Giacinto Scelsi was born 1905 as an aristocrat, and raised in a castle in Italy. He is usually described as a composer who explored the “single note” in his works. That may be true, but is nothing I have noted. He is also often mentioned as a composer with a great interest in old religions, mysticism and philosophy from the old world. Sometimes he is said to have improvised hour-long compositions that were recorded and transcribed by his pupils.


One of the most notable works by Scelsi is Uaxuctum from 1969. Inspired by the Maya city that were destroyed by its citizens for religious reasons, he roughly paints a sound landscape. He has never told the true story about the narrative he thought of in his composition. And the piece is still a riddle to me. When my teacher and I listened to this work we found out that we were listening to the wrong track after about 20 minutes. I thought that the piece sounded a bit unusual, but nevertheless I had made up a story in my mind.


As August Strindberg wrote, music is the highest art-form, because it doesn’t depict anything, it only represents itself. I am still wondering whether I was wrong when I found a narrative close to Uaxuctums in a totally different piece.


However, I actually found a picture of Scelsi on the Internet. The feeling of watching his face in a photo from his twenties was unpleasant. During his lifetime he refused all efforts to connect his music with a photo of himself.

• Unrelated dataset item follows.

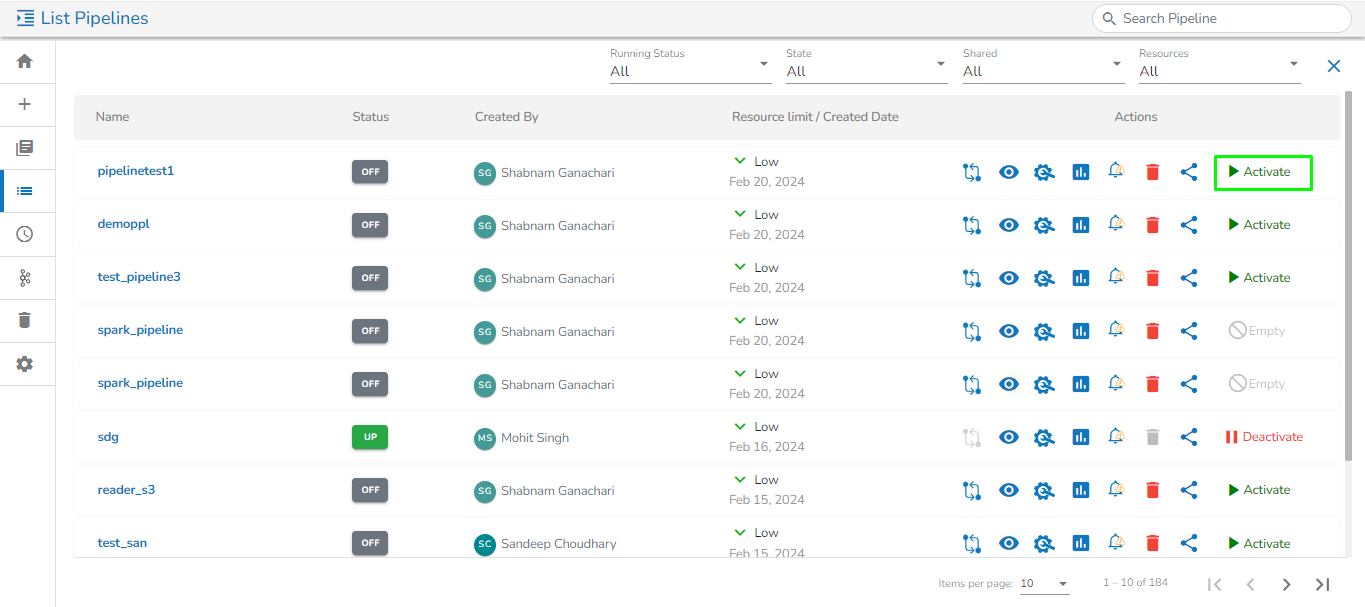The image size is (1365, 607).
Task: Delete the demoppl pipeline
Action: click(x=1152, y=225)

I think that should be respected.


20050927: Luigi Nono


Luigi Nono

No music has ever made such an impression on me as the works by Luigi Nono. Threatening, hoovering, waiting it keeps you in a state of expectation and a bit of unease. But it took quiet a while for me to get there. My first contact with modern/contemporary music was in the late 1980-ies. Obviously the word “modern” referred to something extraordinarily hard to perform and often hard to enjoy.


“Less is more” was an expression never heard of amongst the modernistic composers. At this time I took lectures in composition for a teacher from Chile. He held the avantgarde very high in his thoughts and he never came over the fact that post-modernism had swept away all the rules of art and music. Now, they belonged to the sixties, and he saw in most popular modern artist only a wish for fame – and a lack of “true innovative art”.

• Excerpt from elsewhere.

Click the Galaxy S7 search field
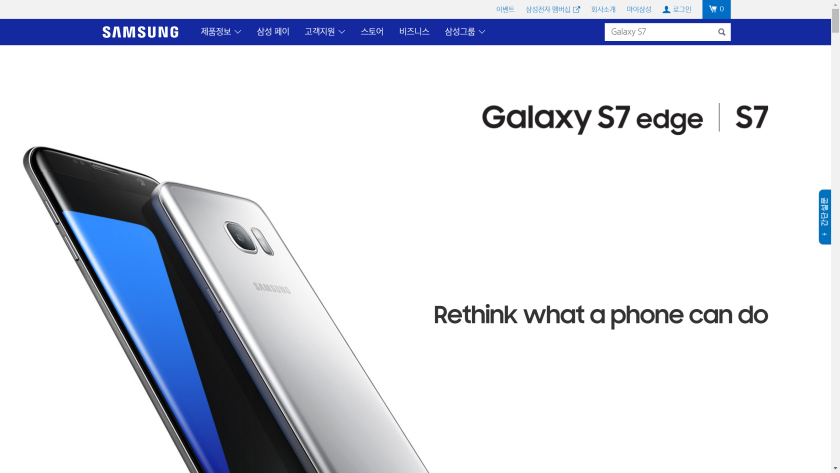The image size is (840, 473). pos(661,32)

I partly had difficulties to cope with his view. On the one hand I liked the idea of always making something new, but on the other I also saw that things didn´t necessarily have to be structurally, conceptually or technically new. Sometimes it would be perfectly allright if it was new to the performer, or new to the listener. Not much people listen to avantgardistic music these days.

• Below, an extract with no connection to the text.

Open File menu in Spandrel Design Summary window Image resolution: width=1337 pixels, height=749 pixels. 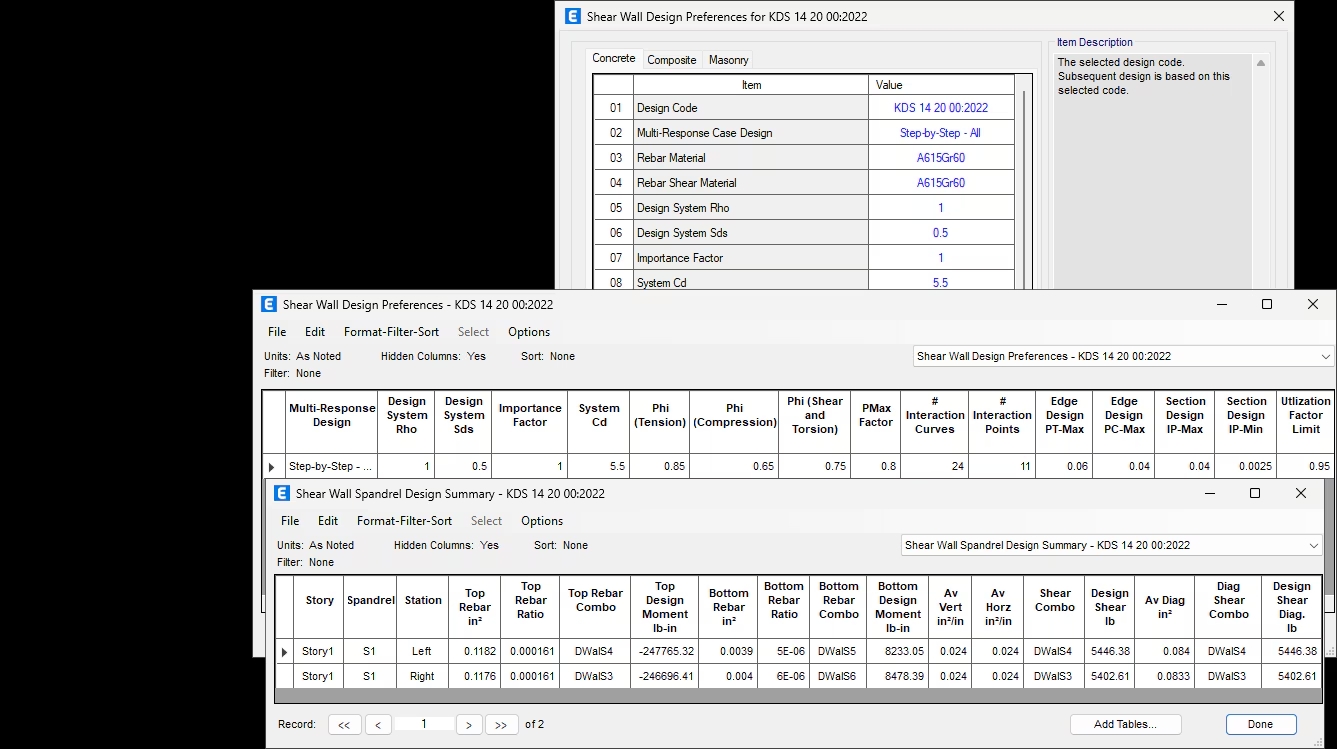tap(290, 521)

When I first heard Nono, I think it was his second string quartet, a world of possibilities opened, as a world of concepts and sounds. His music was not hard to perform, neither hard to listen to, but it really hit me like a bullet in places not controlled by the analytic parts of my mind. I was paralysed during the nearly one hour long piece. Then I bought the CD, to listen at home. “Stop that annoying music!” my family said, which reminded me of the fact that this music really pierced and was hard to close the door on.


Some years later my teacher had started an analysis of the work “Non hay caminos, hay que caminar”, one of Nonos latest works. But all of a sudden he just handed over the analysis to me, with the words “you can accomplish it if you want to”. He seemed a bit scared, and when we discussed it later (after a couple of glasses “Jerez”) he explained that the music, and the analysis, went past the border of death. My teachers 9 year old boy had died many years before, but he still had a complicated relationship with death. Nono himself had died just a few year after the work was finished. Asking a close friend of his about the cause of death was not very concrete but he thought that he had drunken too much. Other sources spoke of suicide.


Today, I have understood that Nono got much inspiration from the older and very ecclectic composer Giacinto Scelsi, maybe a composer better than Nono himself, in my opinion. But Scelsi never even remotley touched as deep places in me, as Nono did.